A novel gene therapy clinical trial at University Hospitals Seidman Cancer Center and the Case Comprehensive Cancer Center is showing promising results, garnering funding with a U01 Grant from the National Cancer Institute.
The trial focuses on turning patients with a poor prognosis into those with a good prognosis.
This trial involves glioblastoma multiforme (GBM), the deadliest form of brain cancer and among the most difficult cancers to treat.
The mean survival from the time of diagnosis is only about one year.
In the trial’s Phase 1, which focuses on assessing safety rather than clinical benefit, median survival of GBM patients was 3.5-fold the expected survival based on published modelling studies with actual data from patients with similar situations in randomised clinical trials.
A $2.7 million grant to further the gene therapy study was awarded to Andrew E. Sloan, MD, Director of the Brain Tumour & Neuro-Oncology Center and the Center of Excellence for Translational Neuro-Oncology (CETNO) at UH Cleveland Medical Center and UH Seidman Cancer Center, and Stanton Gerson, MD, Director of the Case Comprehensive Cancer Center.
Results of the Phase 1 clinical trial were shared on June 2 at the American Society of Clinical Oncology’s annual meeting in Chicago.
Their trial centres on the efficacy of the chemotherapeutic agents O-benzylguanine (BG) and temozolomide (TMZ) and repair enzyme MGMT, known to be an important prognostic indicator in GBM.
Since 2005, physicians have found GBM patients fall into one of two categories.
Patients whose MGMT promotor is methylated and thus don’t produce much of the repair enzyme MGMT comprise the “good prognosis” group.
For these patients, chemotherapy and radiation work well, and almost 50 percent of them live for two years.
About 55 percent of patients, however, are unmethylated and make considerable MGMT that protects the tumour from chemotherapy.
This “poor prognosis” group has a median survival of only 13.8 months.
“We began to wonder if we could convert patients from ‘poor prognosis’ to ‘good prognosis’ by inhibiting MGMT with BG,” Dr. Sloan said.
“BG has two different effects: 1) It disables the tumour from repairing the damage induced by chemotherapy, and 2) By poisoning the bone marrow, the BG makes the body more sensitive to the side effects of radiation therapy.

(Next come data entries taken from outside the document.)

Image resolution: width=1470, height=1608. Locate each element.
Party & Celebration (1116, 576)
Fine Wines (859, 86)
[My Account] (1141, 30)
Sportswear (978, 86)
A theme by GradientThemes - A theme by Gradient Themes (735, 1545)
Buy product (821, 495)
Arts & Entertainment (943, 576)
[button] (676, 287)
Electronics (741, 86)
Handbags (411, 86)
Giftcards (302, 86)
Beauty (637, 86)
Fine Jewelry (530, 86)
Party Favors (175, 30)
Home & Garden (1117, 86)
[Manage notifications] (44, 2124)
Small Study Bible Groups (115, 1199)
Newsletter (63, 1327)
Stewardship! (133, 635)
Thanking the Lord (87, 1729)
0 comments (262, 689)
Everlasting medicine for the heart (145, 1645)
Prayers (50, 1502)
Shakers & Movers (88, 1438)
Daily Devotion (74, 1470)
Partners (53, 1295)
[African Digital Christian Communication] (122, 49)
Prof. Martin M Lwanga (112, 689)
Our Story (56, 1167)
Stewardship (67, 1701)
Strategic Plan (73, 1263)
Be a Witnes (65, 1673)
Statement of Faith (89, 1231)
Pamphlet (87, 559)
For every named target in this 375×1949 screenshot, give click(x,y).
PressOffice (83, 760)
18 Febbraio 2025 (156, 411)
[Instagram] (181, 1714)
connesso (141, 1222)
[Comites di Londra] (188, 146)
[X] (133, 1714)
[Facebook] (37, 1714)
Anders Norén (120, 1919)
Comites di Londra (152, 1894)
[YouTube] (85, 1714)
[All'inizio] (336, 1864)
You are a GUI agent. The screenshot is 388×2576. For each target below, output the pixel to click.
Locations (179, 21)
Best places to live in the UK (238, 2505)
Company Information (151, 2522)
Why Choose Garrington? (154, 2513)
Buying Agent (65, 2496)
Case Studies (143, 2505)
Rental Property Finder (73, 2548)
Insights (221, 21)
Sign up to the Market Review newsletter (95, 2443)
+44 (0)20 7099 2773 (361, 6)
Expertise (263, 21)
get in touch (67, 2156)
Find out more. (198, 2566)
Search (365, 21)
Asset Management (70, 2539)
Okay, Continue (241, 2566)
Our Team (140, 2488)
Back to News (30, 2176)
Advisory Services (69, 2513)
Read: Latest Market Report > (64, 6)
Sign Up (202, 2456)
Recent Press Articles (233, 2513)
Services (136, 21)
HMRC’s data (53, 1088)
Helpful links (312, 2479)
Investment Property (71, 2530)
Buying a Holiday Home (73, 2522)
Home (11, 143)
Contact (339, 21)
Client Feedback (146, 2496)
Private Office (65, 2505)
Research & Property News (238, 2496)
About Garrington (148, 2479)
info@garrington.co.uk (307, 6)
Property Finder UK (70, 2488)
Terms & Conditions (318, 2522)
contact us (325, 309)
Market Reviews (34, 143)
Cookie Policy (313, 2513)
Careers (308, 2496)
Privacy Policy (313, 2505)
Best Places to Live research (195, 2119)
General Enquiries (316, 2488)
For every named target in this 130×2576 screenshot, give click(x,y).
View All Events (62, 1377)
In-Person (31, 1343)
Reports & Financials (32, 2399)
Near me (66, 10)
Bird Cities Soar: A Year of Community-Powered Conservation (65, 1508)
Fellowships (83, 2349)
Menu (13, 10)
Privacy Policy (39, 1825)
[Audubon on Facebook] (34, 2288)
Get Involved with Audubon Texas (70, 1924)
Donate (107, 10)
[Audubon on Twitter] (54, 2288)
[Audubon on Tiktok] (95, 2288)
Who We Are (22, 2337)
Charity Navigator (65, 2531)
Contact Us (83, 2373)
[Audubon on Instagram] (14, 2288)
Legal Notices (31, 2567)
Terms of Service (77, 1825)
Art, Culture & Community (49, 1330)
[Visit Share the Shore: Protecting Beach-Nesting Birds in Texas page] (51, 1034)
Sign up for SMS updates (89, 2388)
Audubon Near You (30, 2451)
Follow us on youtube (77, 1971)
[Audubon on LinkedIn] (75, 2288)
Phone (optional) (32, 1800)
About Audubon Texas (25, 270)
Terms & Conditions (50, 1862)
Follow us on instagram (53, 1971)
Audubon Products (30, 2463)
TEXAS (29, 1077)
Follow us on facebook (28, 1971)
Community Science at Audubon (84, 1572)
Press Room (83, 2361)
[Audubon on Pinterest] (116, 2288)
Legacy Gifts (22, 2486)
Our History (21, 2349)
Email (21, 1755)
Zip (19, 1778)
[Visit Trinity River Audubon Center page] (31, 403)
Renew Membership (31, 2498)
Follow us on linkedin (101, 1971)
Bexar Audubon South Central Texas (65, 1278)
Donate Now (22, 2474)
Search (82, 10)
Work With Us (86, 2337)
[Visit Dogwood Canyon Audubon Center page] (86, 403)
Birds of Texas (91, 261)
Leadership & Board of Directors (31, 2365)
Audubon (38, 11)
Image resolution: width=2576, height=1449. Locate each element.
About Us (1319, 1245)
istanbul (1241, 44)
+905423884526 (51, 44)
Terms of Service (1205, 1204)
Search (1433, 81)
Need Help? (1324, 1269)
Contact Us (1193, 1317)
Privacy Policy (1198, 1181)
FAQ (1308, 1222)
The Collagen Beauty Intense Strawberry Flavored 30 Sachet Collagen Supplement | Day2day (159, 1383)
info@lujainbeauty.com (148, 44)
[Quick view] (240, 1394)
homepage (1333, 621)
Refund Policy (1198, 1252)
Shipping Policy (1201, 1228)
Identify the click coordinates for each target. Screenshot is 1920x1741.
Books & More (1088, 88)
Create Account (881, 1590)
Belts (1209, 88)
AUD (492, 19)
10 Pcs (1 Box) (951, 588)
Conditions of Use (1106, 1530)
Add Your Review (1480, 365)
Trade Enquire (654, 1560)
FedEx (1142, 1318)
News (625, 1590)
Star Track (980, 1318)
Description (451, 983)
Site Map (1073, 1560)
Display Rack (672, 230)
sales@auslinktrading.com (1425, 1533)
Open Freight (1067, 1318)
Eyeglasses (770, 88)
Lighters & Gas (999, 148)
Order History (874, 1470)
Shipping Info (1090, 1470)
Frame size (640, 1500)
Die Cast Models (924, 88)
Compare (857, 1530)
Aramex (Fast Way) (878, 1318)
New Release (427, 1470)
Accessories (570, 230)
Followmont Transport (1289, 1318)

“What if we could separate those two populations – the tumour and the bone marrow – and treat them as different compartments in the body?”
This, Dr. Sloan said, led to the idea of using gene therapy to alter MGMT.
Dr. Gerson developed a mutant gene called P140K, which does not bind to BG but repairs DNA damage caused by temozolomide.
He and Dr. Sloan then took hematopoietic stem cells from patients’ blood through leukopheresis, genetically engineered them to produce P140K to make them resistant to chemotherapy, and then re-infused them into the patient to protect the bone marrow.
This study is coordinated under a cooperative agreement with investigators at NCI with some patients treated there as well, Dr. Gerson said.
The gene therapy was notably done with a new safety-modified lentiviral vector similar to those used for CAR T cell therapy. Results to date have been promising.
“Stan Gerson has been working on MGMT for 30 years and is the world expert,” Dr. Sloan says.
“It turns out that GBM is the one cancer where it really makes a difference!”
The trial has progressed with very few side effects among the patients.
All eligible patients tolerated at least one cycle of progressively increased dosage of chemotherapy, with five cycles of dose escalation of BG and TMZ as the median.
Median survival was 3.5 times longer than expected, and the MGMT mutant was 3 to 26 times higher in peripheral blood than in untreated patients.
“This regimen was tolerable, safe, and enabled dose escalation of chemotherapy with impressive improvement in survival compared to a large set of case-matched studies,” Dr. Sloan said.
Drs. Sloan and Gerson also are considering the best sequence of surgery, radiation, chemotherapy and the reinfusion of genetically engineered stem cells.
The Phase I trial tested three possible sequences.
Remarkably, three of five patients in one of the three cohorts not only survived three years, but had no disease recurrence after that time period.
Five of the 10 patients in the trial have survived more than four times longer than expected.
These highly encouraging results convinced the NCI to fund the U01 thus driving the protocol into a multi-centre Phase 2 clinical trial.
In this next phase, which will open before the end of the year, Dr. Sloan said the team plans to examine interactions with the immune system and explore as well as how and why the tumour returns in some patients.